■ **Entries provided**
::::::

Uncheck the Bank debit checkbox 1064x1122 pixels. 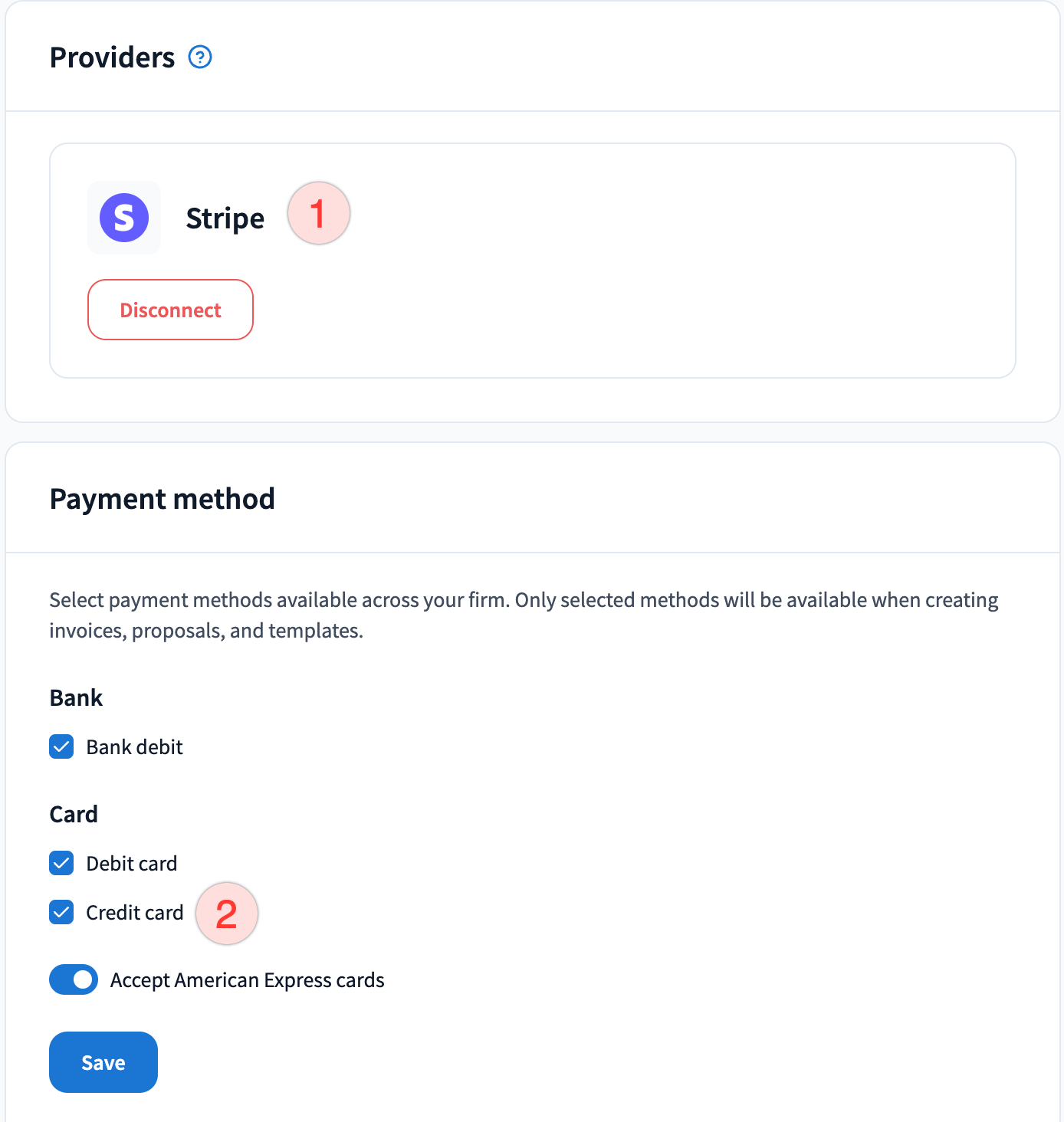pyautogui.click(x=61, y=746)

::::::

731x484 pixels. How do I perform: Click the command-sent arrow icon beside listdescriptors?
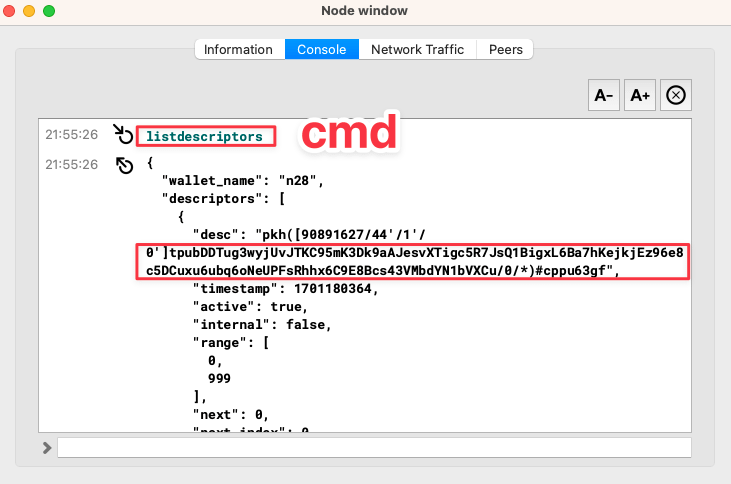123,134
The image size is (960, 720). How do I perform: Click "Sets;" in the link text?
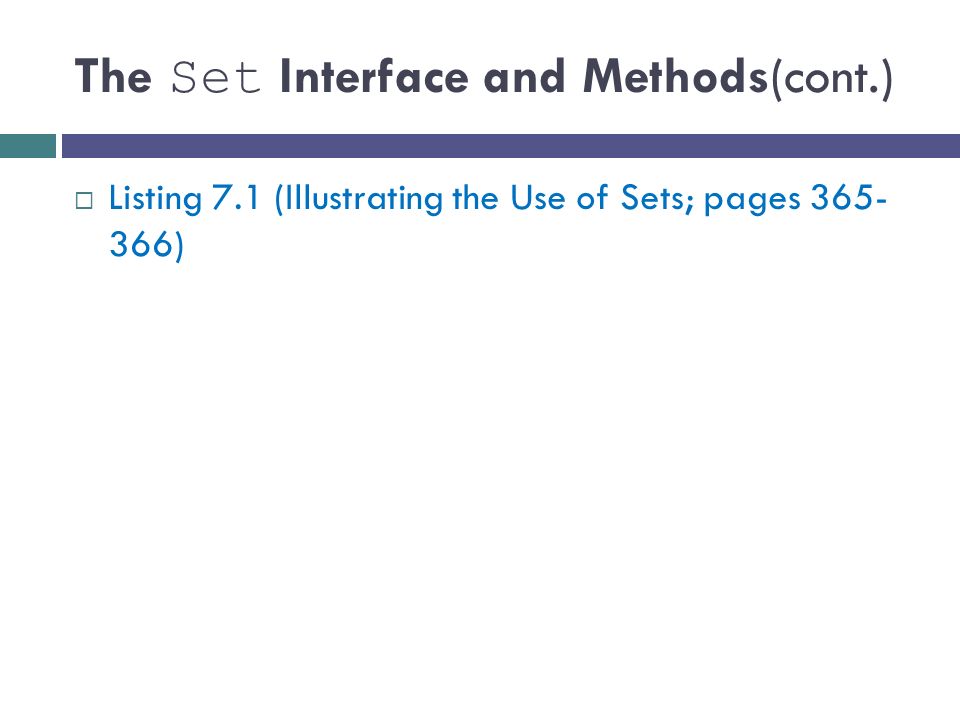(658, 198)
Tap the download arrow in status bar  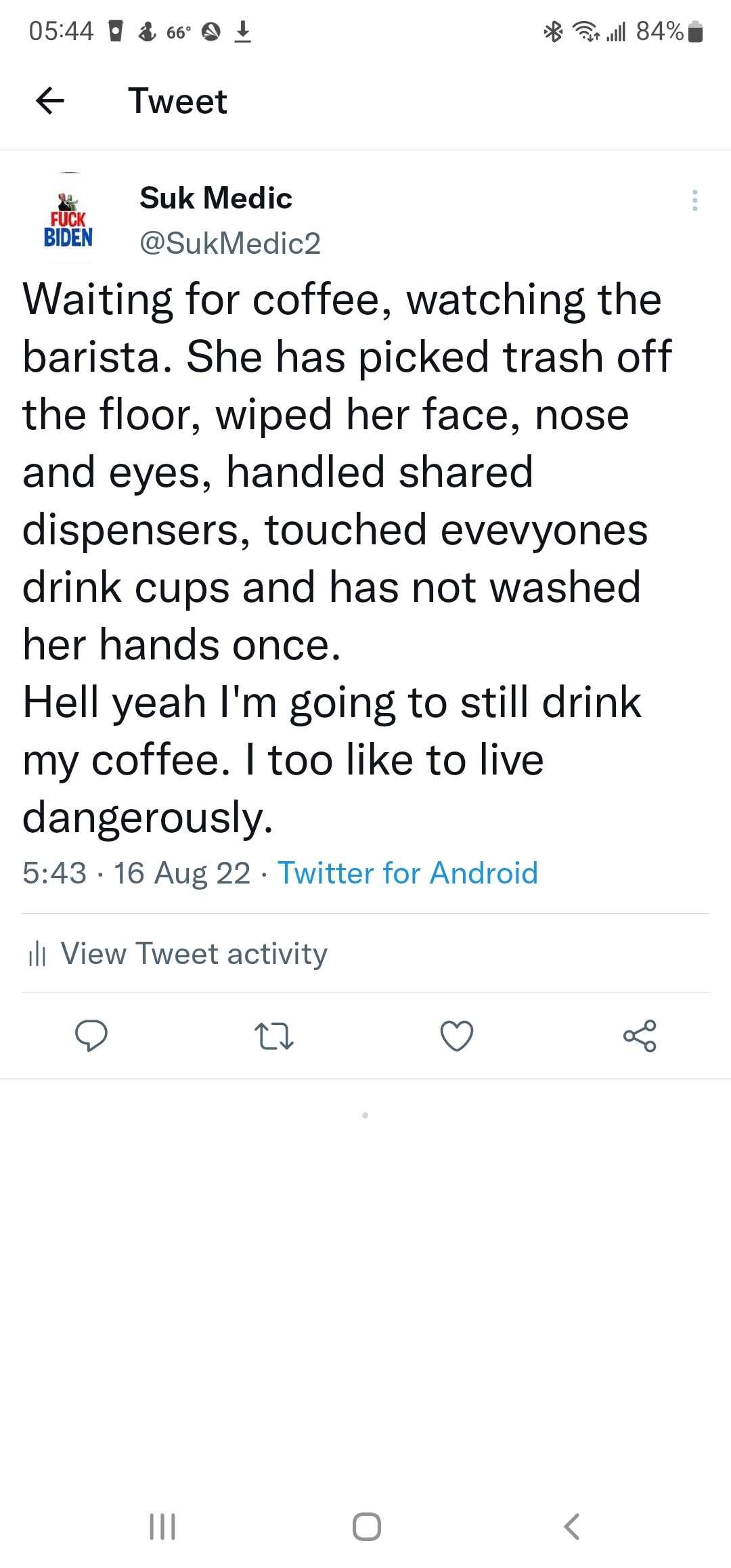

::::::

■ **Brief**
In the listing above, find the line with "The image size" and the line with "Tap the download arrow in status bar". Set down exactly those lines and everything between them, skipping pictures.

■ **Result for this task**
The image size is (960, 720). How do I perform: Click "Sets;" in the link text?
(658, 198)
Tap the download arrow in status bar  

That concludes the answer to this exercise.